- [Tasks for this exercise]:
1. Answer these questions from the shared-driveway post:
(a) For how long was the house previously rented?
(b) Which two things did the neighbor remove from between the two properties?
(c) What has the neighbor placed roughly along the line between the two surfaces?
2. Reproduce word for word the passage of the shared-driveway post from "# Buying a house" to "hoping to buy.".

- [Text block]:
....
# Buying a house - new shared driveway, no boundary line



## MandyD (5 Jan 2023)

We are in the process of buying a terraced house. The only house in the neighbourhood with shared driveway which, as per our surveyors report and our google maps checks, appears to have been done by the neighbour in the last few months. There is no planning permission in place for these works. The house was previously rented for 10+ years so I guess the renters didn't see a reason to get involved. 

The neighbour has removed a physical boundary (a kerb) and a planter between the two properties, and hard surfaced the front area with a new tarmac.  This means that there is no physical boundary between the two properties at present, with the new hard surface in front of the neighbours house - different colour - visually incorporating a portion of the land that belongs to the property we are hoping to buy. 

We don't mind the hard surface but are concerned with potential future issues, possibly legal, if the line between the two surfaces is treated by the neighbour as the line of their property. Since the kerb and planter removal, they have placed a 3-bin storage roughly along this line, and are leaving bicycles laying around in this area.
....
- [Collected data]:
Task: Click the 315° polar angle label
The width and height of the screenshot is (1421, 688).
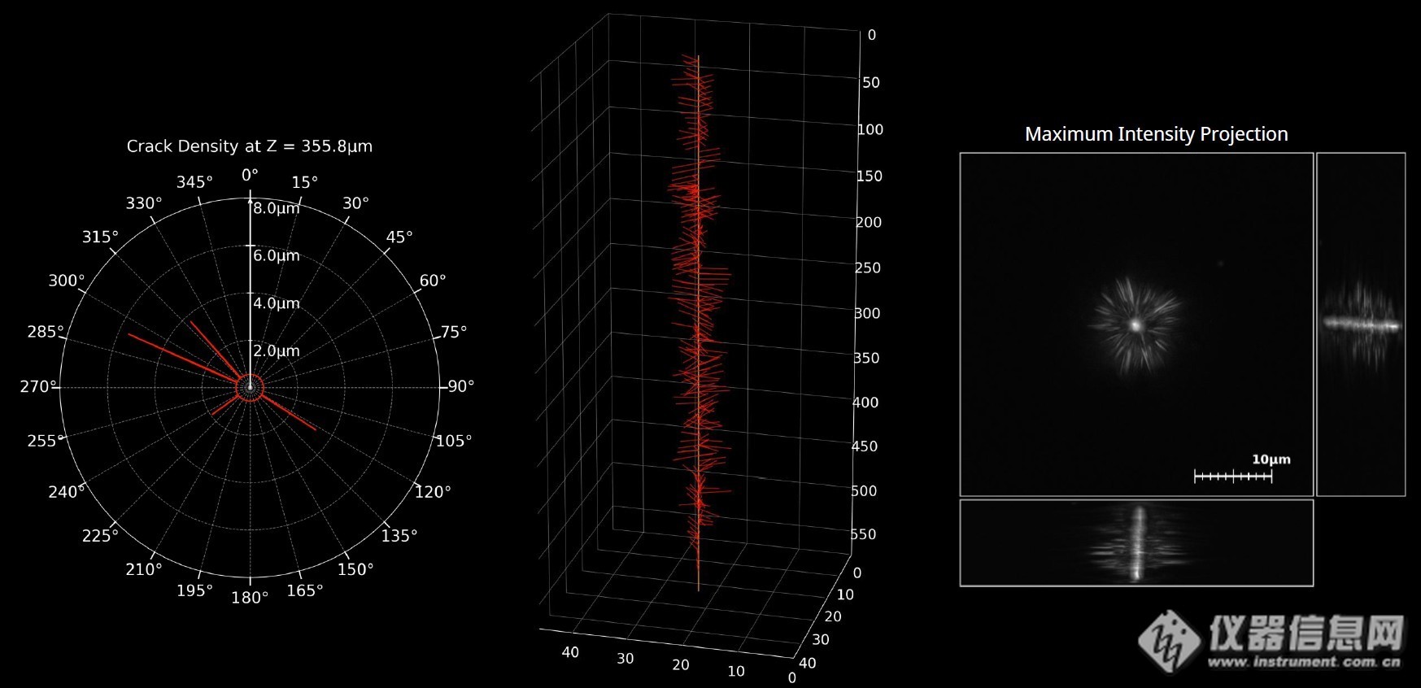Action: [x=100, y=237]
....
- [Results in order]:
1.
(a) For more than 10 years.
(b) A kerb and a planter.
(c) A 3-bin storage.

2.
# Buying a house - new shared driveway, no boundary line



## MandyD (5 Jan 2023)

We are in the process of buying a terraced house. The only house in the neighbourhood with shared driveway which, as per our surveyors report and our google maps checks, appears to have been done by the neighbour in the last few months. There is no planning permission in place for these works. The house was previously rented for 10+ years so I guess the renters didn't see a reason to get involved. 

The neighbour has removed a physical boundary (a kerb) and a planter between the two properties, and hard surfaced the front area with a new tarmac.  This means that there is no physical boundary between the two properties at present, with the new hard surface in front of the neighbours house - different colour - visually incorporating a portion of the land that belongs to the property we are hoping to buy.